Example: Retrieving a document from the project.
# Get the workflow and Folder ID that contains it
wf = ctx.context.client.workflowService.get(ctx.context.workflowId)
wf.folderId
# Get project ID
projectId = ctx.schema.projectId
project = ctx.context.client.projectService.get(projectId)
projectUser = project.acl.owner
projectFiles = ctx.client.projectDocumentService.findProjectObjectsByFolderAndName(\
[projectId, "ufff0", "ufff0"],\
[projectId, "", ""], useFactory=False, limit=25000 )

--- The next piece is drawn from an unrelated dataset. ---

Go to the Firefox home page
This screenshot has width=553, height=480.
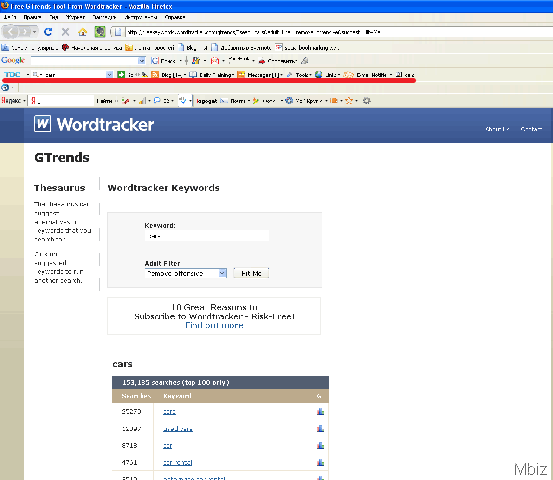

fnames = [f.name for f in projectFiles]
## Download a document
my_file_id = [index for index, fname in enumerate(fnames) if 'crabs_file.csv' in fname][0] # First match
# Get Document properties
pf = projectFiles[my_file_id]
pf.name # file name
pf.folderId # folder ID
pf.id # document ID
# Download data and read response
resp = ctx.context.client.fileService.download(pf.id)
resp.read()
# If binary response, must be decoded
Recommendation: Avoid manual file retrieval by setting document IDs directly in the workflow input projection.
This chapter provides essential steps for managing inputs and outputs within Tercen. Utilize these methods to streamline workflows and enhance data integration capabilities in your Tercen projects.